If the Presbyterian Church now fills the southern end of Main Street with beautiful song, the United Methodist Church of Southampton does the same thing—beginning last year—at the northern end of Main Street, although just on Sundays, and just on occasion. A great 3,500-pound bell is up in the belfry of that church. Built around 1901, it filled this town with the joyful sound of music until the Hurricane of 1938 caused damage to it, deterioration set in and, about 20 years ago, parishioners felt it was too dangerous to continue to use it.
The parishioners declared the bell broken. But then, last year, two men went up there and, with a block and tackle, a hydraulic jack and some hardwood, lifted the bell, replaced a cracked wooden harness that had jammed things up, and now it works. It’s been sounding on Sundays at the pull of the rope from the room in the belfry just below the bell chamber. Some Sundays they do it, some they don’t. But there it is.
Neither of these church bells can be heard down at Monument Square, however, which, down on Lake Agawam, provides the third point of a kind of triangle downtown.
Then, this past spring, Mayor Epley of Southampton Village, together with others, proposed to put a clock tower in Agawam Park, just 50 feet from Monument Square. Many years ago, a former slave named Pyrrhus Concer lived in a little house on Pond Lane overlooking Agawam Park. The Mayor decided he wanted to save that little house. And he also wanted to re-create the little business that Concer ran during the last half of his life. In the summertime, Concer would ferry beachgoers across Lake Agawam from the park to a landing down near the Southampton Bathing Association two miles away for a small fee. The Mayor, together with Nick Palumbo and others, created a ferry company for the effort and obtained a small boat that could be used for that purpose. And they put it into service for the first time, operated by the Village Marine Department, two summers ago. For this past summer, they ran the service from a wooden dock the Village built at the headwaters of the lake where it abuts the park. Just across the street is where Concer lived. The Village was re-creating history to honor Concer. And then the proposal was made to put a tower with a clock down by the dock. I think it got postponed for another time.
It seems to me that such a clock would be very appropriate for a ferry landing. It would show the time.
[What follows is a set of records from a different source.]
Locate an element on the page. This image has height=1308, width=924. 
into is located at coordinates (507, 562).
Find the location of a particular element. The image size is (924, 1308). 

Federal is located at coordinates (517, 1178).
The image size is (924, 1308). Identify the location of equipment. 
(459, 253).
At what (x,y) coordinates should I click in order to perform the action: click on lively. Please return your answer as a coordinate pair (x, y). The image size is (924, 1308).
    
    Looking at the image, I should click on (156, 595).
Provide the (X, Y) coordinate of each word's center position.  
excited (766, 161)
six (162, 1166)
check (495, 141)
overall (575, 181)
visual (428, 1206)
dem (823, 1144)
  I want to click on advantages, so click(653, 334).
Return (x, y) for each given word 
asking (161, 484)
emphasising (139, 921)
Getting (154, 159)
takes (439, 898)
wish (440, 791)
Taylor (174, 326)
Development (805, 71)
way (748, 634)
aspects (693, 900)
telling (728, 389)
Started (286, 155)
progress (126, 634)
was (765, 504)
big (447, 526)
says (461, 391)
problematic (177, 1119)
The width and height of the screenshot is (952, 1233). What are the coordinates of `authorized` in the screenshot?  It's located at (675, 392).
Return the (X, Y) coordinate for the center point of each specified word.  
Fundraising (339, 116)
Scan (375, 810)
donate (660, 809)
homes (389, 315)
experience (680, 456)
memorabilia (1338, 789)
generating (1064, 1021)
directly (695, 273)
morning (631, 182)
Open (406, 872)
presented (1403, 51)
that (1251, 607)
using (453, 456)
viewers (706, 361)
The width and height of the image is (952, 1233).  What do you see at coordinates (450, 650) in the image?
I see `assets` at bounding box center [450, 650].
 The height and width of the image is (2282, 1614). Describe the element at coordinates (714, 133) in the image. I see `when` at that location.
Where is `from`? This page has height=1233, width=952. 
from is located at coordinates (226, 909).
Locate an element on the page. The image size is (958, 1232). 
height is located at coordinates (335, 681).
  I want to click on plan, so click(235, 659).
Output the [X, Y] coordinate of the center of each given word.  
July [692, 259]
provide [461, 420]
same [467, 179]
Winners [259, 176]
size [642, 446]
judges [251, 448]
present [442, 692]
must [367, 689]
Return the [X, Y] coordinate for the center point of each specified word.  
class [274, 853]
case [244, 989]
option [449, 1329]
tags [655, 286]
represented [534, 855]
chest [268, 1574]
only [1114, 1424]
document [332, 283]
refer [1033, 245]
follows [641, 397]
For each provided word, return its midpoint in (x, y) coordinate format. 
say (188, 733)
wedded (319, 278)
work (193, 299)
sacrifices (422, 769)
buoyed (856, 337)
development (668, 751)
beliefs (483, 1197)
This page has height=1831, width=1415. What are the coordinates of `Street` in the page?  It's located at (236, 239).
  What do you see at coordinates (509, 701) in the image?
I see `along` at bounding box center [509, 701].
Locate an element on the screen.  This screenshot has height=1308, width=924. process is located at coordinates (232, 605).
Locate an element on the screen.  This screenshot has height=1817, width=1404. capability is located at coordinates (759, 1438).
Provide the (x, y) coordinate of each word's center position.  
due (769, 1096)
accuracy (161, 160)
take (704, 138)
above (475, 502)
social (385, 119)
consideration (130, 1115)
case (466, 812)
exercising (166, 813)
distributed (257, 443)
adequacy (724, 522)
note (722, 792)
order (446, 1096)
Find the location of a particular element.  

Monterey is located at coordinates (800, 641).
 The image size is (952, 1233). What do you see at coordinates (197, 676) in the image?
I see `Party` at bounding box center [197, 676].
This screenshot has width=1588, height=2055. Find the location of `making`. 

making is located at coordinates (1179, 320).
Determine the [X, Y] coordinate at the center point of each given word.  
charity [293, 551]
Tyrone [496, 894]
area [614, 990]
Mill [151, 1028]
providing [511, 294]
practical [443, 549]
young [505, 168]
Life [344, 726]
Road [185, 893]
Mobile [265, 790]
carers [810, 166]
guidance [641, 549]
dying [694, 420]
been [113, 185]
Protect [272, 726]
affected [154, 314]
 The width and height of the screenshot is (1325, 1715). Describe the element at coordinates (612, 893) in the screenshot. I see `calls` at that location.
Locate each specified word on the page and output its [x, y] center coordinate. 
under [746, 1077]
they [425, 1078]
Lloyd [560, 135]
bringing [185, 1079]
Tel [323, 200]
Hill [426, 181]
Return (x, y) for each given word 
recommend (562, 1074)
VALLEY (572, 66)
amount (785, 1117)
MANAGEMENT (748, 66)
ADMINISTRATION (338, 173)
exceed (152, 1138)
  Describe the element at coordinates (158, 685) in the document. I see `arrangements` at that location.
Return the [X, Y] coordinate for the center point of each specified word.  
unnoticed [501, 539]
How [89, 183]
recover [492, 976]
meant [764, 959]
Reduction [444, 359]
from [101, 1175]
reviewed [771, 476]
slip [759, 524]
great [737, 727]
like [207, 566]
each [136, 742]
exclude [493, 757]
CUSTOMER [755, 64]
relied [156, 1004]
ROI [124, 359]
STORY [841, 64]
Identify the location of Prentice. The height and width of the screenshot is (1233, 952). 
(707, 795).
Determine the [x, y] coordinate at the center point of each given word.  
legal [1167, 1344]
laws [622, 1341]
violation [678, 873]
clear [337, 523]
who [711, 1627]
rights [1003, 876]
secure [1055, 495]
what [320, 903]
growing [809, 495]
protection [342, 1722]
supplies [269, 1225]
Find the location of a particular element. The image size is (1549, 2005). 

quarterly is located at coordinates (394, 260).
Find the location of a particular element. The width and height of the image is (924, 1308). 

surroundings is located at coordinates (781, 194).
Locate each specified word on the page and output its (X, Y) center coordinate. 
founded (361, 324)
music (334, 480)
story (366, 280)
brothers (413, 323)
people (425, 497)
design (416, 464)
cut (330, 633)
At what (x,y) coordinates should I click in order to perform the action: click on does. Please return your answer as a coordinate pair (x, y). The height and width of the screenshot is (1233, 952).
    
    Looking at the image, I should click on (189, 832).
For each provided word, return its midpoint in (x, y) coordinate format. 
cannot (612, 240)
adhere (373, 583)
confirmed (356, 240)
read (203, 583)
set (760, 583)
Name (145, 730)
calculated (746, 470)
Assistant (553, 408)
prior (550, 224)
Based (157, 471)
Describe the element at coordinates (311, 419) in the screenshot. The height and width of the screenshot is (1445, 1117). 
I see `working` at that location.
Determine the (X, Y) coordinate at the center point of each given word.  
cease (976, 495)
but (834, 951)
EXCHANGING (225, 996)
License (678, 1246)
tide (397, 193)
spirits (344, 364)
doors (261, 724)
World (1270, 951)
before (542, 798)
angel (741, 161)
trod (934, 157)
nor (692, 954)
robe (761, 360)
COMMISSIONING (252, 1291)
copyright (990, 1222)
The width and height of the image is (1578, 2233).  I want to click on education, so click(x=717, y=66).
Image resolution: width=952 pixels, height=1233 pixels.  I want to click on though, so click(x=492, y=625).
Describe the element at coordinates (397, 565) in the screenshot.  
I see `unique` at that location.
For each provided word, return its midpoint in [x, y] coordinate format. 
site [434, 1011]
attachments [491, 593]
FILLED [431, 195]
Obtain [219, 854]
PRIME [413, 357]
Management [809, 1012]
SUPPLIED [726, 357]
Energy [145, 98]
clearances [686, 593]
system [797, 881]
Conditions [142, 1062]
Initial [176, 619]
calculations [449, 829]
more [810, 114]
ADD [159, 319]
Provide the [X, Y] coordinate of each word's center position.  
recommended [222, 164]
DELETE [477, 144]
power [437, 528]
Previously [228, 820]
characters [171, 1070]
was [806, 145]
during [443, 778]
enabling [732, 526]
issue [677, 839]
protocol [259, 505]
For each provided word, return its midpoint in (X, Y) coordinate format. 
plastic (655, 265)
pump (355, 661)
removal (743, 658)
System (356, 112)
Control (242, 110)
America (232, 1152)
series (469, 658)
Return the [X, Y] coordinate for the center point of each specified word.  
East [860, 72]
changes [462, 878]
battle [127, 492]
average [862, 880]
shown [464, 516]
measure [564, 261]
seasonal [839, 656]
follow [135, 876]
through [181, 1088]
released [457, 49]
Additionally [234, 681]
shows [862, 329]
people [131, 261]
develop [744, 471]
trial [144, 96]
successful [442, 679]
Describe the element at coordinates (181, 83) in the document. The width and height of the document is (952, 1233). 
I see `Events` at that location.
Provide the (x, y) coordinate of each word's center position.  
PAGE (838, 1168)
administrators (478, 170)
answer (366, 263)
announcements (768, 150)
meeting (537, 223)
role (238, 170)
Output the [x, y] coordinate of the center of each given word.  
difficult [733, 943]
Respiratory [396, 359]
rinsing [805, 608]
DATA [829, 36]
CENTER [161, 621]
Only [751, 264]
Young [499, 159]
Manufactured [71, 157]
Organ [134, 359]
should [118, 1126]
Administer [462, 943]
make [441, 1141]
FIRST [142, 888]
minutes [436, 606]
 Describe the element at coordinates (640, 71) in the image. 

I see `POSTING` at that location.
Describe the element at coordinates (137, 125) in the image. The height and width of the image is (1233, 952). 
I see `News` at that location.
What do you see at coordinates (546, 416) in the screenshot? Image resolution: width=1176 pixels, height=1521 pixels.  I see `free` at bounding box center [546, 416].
And, in my opinion, it also presents an opportunity for the village to provide a third place to fill the air with beautiful musical bells. The bells could be atop the clock.
One could walk around downtown in the summertime and almost anywhere hear the cheerful sounds of music as this beautiful village celebrates its heritage.
Five years ago, this would not have been possible. Now, at relatively small cost, it is.